Claudio Abbado stamped his mark on Lucerne Festival as no other conductor. He made his début in 1966 together with the violinist Zino Francescatti and the Swiss Festival Orchestra. The Neue Zürcher Zeitung witnessed a “delightfully unspoiled maestro with an uncorrupted musical spirit” and made the accurate prediction that “this will not have been the last time that Claudio Abbado has conducted in Lucerne”. He was to return countless times, soon on an annual basis, appearing with the Philharmonia and the VPO, the ensembles of La Scala, the LSO and the BPO, and of course with the orchestras that he himself had founded: the European Union Youth Orchestra, the COE, the Gustav Mahler YO and the Mahler CO. In 2003 Claudio Abbado and Michael Haefliger jointly founded the Lucerne Festival Orchestra, an orchestra unique in uniting long-standing artistic colleagues of Abbado’s: soloists, chamber musicians and professors alongside the core performers from the Mahler CO – into an ensemble in a league of its own.
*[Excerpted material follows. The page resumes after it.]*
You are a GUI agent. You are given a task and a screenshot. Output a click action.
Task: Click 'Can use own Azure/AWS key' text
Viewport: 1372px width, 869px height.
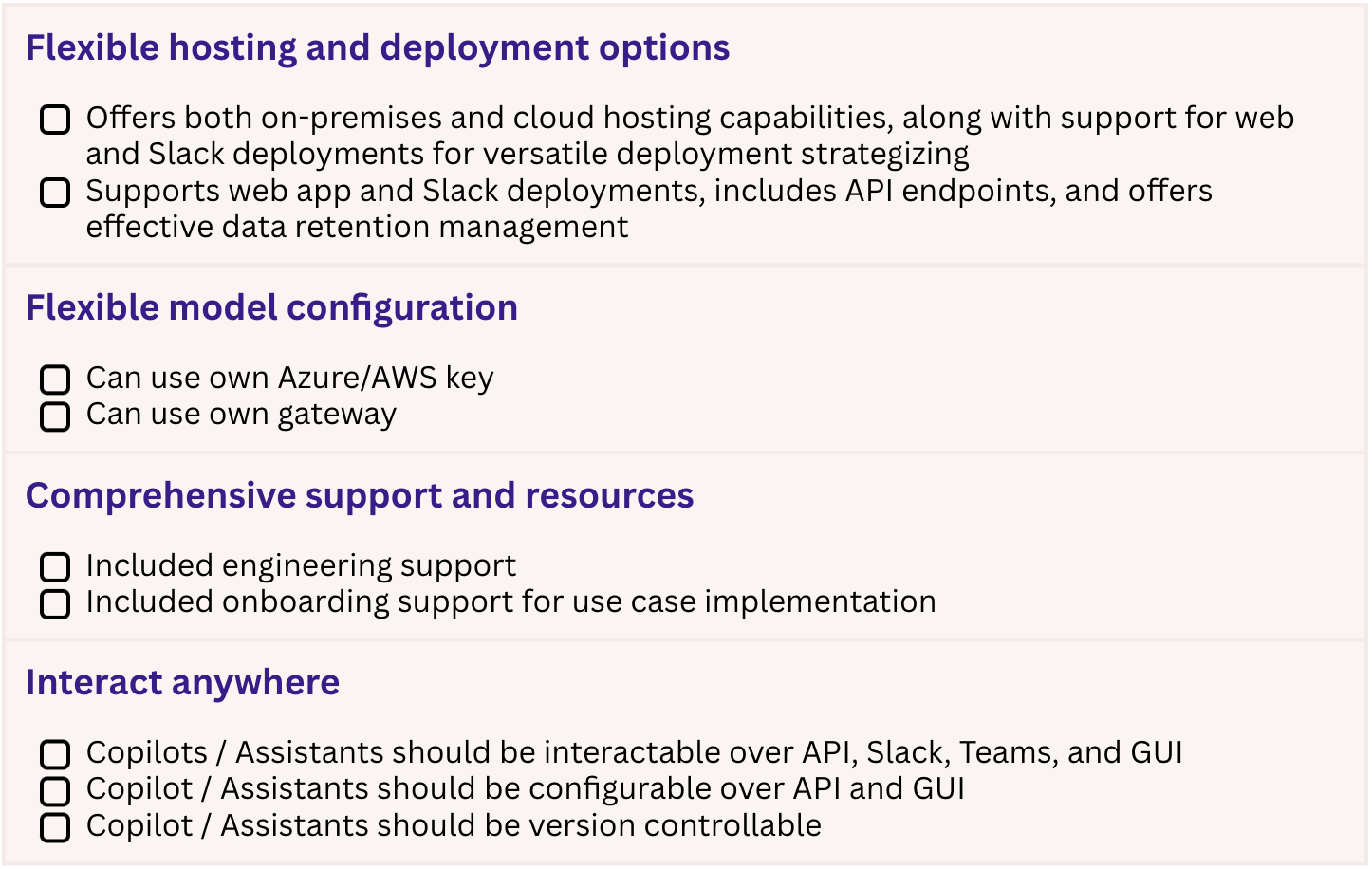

Standing on the podium in front of this “Orchestra of Friends”, as he himself called it, Claudio Abbado ended his artistic career on 26 August 2013 in Lucerne, having conducted Franz Schubert’s ‘Unfinished’ and Anton Bruckner’s Ninth Symphony at his last concert.

Claudio Abbado’s relationship with the Lucerne Festival was famous and highly productive, not only for his many concerts with the Lucerne Festival Orchestra, but also with guest orchestras, such as the Vienna Philharmonic Orchestra and the Chamber Orchestra of Europe, who appear on this CD from Audite. The recording of Franz Schubert’s Symphony No. 8 in B minor, “Unfinished,” dates from 1978, seven years after Abbado had become the Vienna Philharmonic’s principal conductor, while the 1988 performances of Ludwig van Beethoven’s Symphony No. 2 in D major and Richard Wagner’s Siegfried Idyll were recorded when Abbado had been conducting the Chamber Orchestra of Europe for nine years. These performances show responsiveness and flexibility, what one might expect from a skilled communicator like Abbado and two professional ensembles that knew the pieces thoroughly. Aside from the slight audience noise, the only quibble one might have with these live performances is Abbado’s fairly conventional approach, which was mainstream for the time, but seems a bit dated today, in light of more historically informed performances. Fans of Abbado will be the most interested in these recordings, though they are also a good introduction for newcomers to his style of conducting.